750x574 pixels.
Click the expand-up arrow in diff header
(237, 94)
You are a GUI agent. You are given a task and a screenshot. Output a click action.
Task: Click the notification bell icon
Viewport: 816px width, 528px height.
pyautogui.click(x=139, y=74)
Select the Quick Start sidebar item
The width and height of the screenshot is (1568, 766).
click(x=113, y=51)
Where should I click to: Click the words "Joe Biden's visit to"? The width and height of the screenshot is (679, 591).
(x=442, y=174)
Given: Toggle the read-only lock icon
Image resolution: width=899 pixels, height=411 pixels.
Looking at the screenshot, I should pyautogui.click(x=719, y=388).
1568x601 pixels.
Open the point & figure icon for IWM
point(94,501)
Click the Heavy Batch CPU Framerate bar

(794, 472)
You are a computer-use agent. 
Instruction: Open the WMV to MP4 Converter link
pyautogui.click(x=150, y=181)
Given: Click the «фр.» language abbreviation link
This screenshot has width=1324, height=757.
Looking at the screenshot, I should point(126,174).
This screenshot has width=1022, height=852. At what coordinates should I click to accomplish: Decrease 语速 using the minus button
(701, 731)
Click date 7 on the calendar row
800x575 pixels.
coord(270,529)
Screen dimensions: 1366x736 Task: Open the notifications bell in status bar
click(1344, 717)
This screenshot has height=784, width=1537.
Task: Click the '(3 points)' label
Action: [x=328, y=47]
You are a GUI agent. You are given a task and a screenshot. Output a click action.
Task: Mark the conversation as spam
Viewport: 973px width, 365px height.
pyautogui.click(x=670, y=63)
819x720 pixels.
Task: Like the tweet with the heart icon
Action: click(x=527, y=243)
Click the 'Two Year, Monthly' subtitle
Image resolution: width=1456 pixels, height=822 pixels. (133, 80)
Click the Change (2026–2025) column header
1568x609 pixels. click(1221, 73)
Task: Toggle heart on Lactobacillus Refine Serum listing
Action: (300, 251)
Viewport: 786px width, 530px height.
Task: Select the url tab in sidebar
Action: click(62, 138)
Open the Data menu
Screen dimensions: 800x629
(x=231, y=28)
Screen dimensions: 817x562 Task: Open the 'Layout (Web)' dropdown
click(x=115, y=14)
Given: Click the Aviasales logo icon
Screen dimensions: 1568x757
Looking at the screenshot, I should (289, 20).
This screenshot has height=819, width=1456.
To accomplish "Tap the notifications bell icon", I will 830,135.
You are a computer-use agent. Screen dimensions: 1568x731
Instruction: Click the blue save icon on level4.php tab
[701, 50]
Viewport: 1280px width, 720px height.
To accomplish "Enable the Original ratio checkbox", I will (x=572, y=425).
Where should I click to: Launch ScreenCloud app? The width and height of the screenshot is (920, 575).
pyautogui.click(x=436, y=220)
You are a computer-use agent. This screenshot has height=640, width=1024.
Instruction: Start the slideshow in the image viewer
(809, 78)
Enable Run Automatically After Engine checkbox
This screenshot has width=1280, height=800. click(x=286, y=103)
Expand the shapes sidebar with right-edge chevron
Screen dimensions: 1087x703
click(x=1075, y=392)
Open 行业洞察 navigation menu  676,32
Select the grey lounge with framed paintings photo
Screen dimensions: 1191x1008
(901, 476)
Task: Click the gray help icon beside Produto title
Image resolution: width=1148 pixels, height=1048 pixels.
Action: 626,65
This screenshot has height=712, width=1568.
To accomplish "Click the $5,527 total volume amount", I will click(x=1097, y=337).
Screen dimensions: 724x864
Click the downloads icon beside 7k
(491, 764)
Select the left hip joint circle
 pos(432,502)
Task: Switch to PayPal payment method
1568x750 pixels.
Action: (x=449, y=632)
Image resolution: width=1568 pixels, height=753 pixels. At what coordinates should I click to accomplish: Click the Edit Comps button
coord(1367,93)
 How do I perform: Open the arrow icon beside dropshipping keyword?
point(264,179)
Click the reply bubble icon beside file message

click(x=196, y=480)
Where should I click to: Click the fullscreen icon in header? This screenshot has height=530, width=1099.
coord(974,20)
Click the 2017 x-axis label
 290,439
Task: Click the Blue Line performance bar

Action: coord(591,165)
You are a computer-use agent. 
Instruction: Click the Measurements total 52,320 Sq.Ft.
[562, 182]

• Your objective:
All that belongs in your answer is the stretch of entries above from the line with "Screen dimensions: 1366x736" through the line with "This screenshot has height=819, width=1456.", printed exactly.

• Exercise response:
Screen dimensions: 1366x736 Task: Open the notifications bell in status bar
click(1344, 717)
This screenshot has height=784, width=1537.
Task: Click the '(3 points)' label
Action: [x=328, y=47]
You are a GUI agent. You are given a task and a screenshot. Output a click action.
Task: Mark the conversation as spam
Viewport: 973px width, 365px height.
pyautogui.click(x=670, y=63)
819x720 pixels.
Task: Like the tweet with the heart icon
Action: click(x=527, y=243)
Click the 'Two Year, Monthly' subtitle
Image resolution: width=1456 pixels, height=822 pixels. (133, 80)
Click the Change (2026–2025) column header
1568x609 pixels. click(1221, 73)
Task: Toggle heart on Lactobacillus Refine Serum listing
Action: (300, 251)
Viewport: 786px width, 530px height.
Task: Select the url tab in sidebar
Action: click(62, 138)
Open the Data menu
Screen dimensions: 800x629
(x=231, y=28)
Screen dimensions: 817x562 Task: Open the 'Layout (Web)' dropdown
click(x=115, y=14)
Given: Click the Aviasales logo icon
Screen dimensions: 1568x757
Looking at the screenshot, I should (289, 20).
This screenshot has height=819, width=1456.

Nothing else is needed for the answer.